27 nov, 2024
É uma pena que as datas da revolução portuguesa tenham deixado de ser ocasiões de estudo e reflexão para se tornarem símbolos políticos fraturantes e cativos de agendas partidárias presentistas. Eis o fado da história de Portugal: canibalizam-se-lhe bocados para pôr na lapela e tentar manchar lapelas alheias: e assim, num sistema mediático português perigosamente inclinado para a esquerda, o 25 de abril é bom, e é todo da esquerda, e o 25 de novembro é mau, porque os “fascistas” tomaram conta dele, com o suposto intuito sinistro de ofuscar o “dia inicial, inteiro e limpo”.

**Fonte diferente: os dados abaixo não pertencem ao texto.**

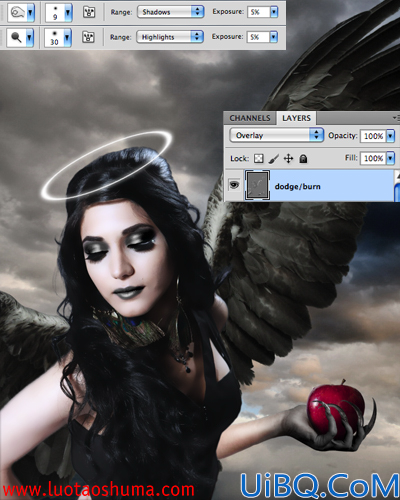The image size is (400, 500).
Task: Click the lock all padlock icon
Action: [x=303, y=159]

Como eu era criança quando o “popó” do PREC, que andara derrapado na berma da estrada desde março de 1975, guinou de volta para o alcatrão em novembro, não tenho memória viva disso. E não sendo político e sectário (hoje é quase sinónimo!), só posso escrever sobre a data com o conhecimento (possível) que me vem do meu ofício de historiador. E digo “possível” porque, do muito que já li e leio, continuo a achar que o 25 de novembro é um dos episódios mais obscuramente interessantes da nossa história contemporânea. Na saudosa revista «Indy», Melo Antunes escreveu (em 1998), “ao fim ao cabo, o que se passou no 25 de novembro foram várias coisas”. Por isso mesmo, faria bem à cultura cívica do país estudar a data, não para a diabolizar ou comemorar, mas para conhecer - para compreender, no fundo, o acerto da conclusão tirada logo no final desse ano de 1975 por Eduardo Lourenço: “Não sei quem ganhou, embora creia que tenha sido a revolução possível e lúcida; mas sei quem perdeu - o verbalismo ultrarrevolucionário e a sua miragem frenética de sovietizar o país”.
O melhor que se faria à memória do PREC era tratá-la como François Furet tratou a Revolução Francesa - como um processo, mais ou menos longo, de causalidade, concatenação, sequência e alguns acidentes, de cuja leitura nenhuma peça pode ser subtraída sem empobrecer e falsear o retrato de conjunto. Assim, o que é preciso recordar, aprofundando, e ensinar aos vindouros é que o 25 de abril libertou Portugal do Estado Novo e o 28 de setembro selou o curso da descolonização, em 1974, o 11 de março insuflou o comunismo, o 25 de abril separou duas legitimidades (eleitoral e ‘de facto’) e o 25 de novembro salvou a promessa democrática, em 1975, e que o 2 e 25 de abril, o 27 de junho e o 12 de dezembro, em 1976, estruturaram a nova casa política portuguesa, com Soares em São Bento, Eanes em Belém, as autonomias arquipelágicas e o poder autárquico. Quem não anda nisto para usar a História como lama na ventoinha, é isto que tem de recordar e de matutar.
Por razões que são da luta política pós-geringonça, o 25 de novembro ganhou uma temperatura que não devia ter. No fundo, a não ser a esquerda militar mais folclórica, os que perderam não perderam por muito, e os que ganharam não ganharam por muito: o PCP continuou legal e no governo, e o centro e direita, moderando a vertigem revolucionária, tiveram de aceitar uma democracia tutelada pelo Conselho da Revolução até 1982 e uma Constituição em muito (na economia e na sociedade) ditada pelo MFA até 1989. Novembro salvou abril? Certo. Mas para o cumprir a sério, ainda faltava um bocado. E no meio disto tudo, abundam oportunistas, ressabiados e amnésicos. O Chega quer a data para si, porque nada quererá de abril; o BE e o Livre não querem que a data seja da AD ou da IL para que estas não flirtem assim com a “extrema-direita”; e o PCP e o PS fazem por se esquecer de novembro, os comunistas porque sabem bem onde estiveram até uma certa hora do 25 de novembro, e os socialistas porque parecem querer esquecer - pobre Mário Soares! - onde estiveram (e que causa então defendiam) em todas as horas do 25 de novembro.